The NSF restart-timer expired causing the Reset. In the same debug output it seemed that the BGP neighbor was forming approx 35 seconds after the reset hence I tweaked my NSF timers to 40 for restart-timer and 120 for stalepath timer. Here are the debug outputs. Pls advise that ip addresses have been changed but this output is from R2.

The debug output per my understanding seems to state that even though the NSF restart-time has not expired NSF still takes down the eBGP session as per the 2nd line in the output below.

Should the BGP peer still go down? My understanding was that it should not go down but wait till the restart-timer expires. I see the BGP neighbor session go in Idle/Active state when this happens.

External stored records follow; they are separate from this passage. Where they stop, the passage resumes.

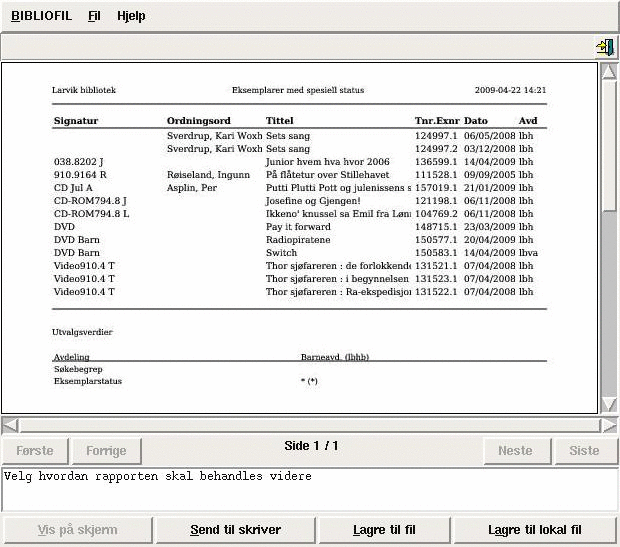Go to next page with Neste
The height and width of the screenshot is (547, 620).
click(x=515, y=450)
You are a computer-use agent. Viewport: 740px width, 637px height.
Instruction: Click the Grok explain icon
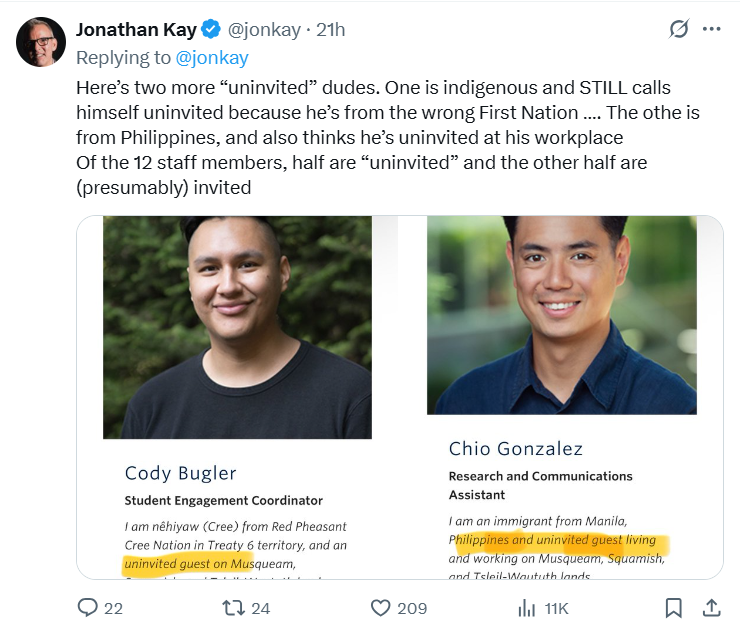pos(679,29)
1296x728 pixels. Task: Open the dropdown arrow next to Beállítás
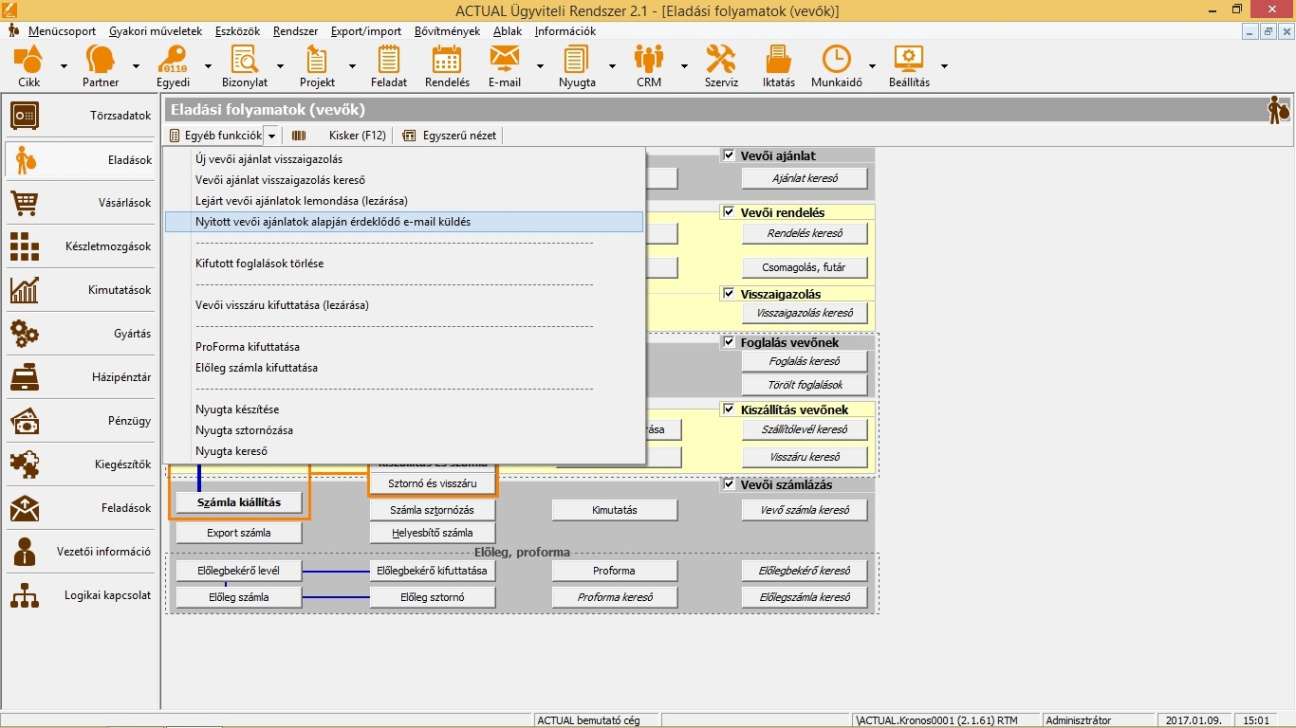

Next is why does the route get withdrawn. This is a physical loopback interface on R1 so does this get withdrawn because the supervisor on R1 failed over. Shouldn't NSF hold this route until the restart-time expires. As can be see in the output the restart-time never expires. The BGP neighbor reestablishes within 32 seconds. Somehow I calculated that it takes approx 30 seconds for the supervisor to failover. That does seem long but that might be my calculation as I based it on the output of the logs when the sup was failing so it could be incorrect.

Also what seems to be happening per the debug is that which is the loopback of R4 and the iBGP neighbor to R3 seems to be installing this route. I am not sure why because R4 is getting the route via R2 however R2 is getting it via R1 and R2 should have lost the route when R1's sup failed thus causing the iBGP between R1 and R2 to fail.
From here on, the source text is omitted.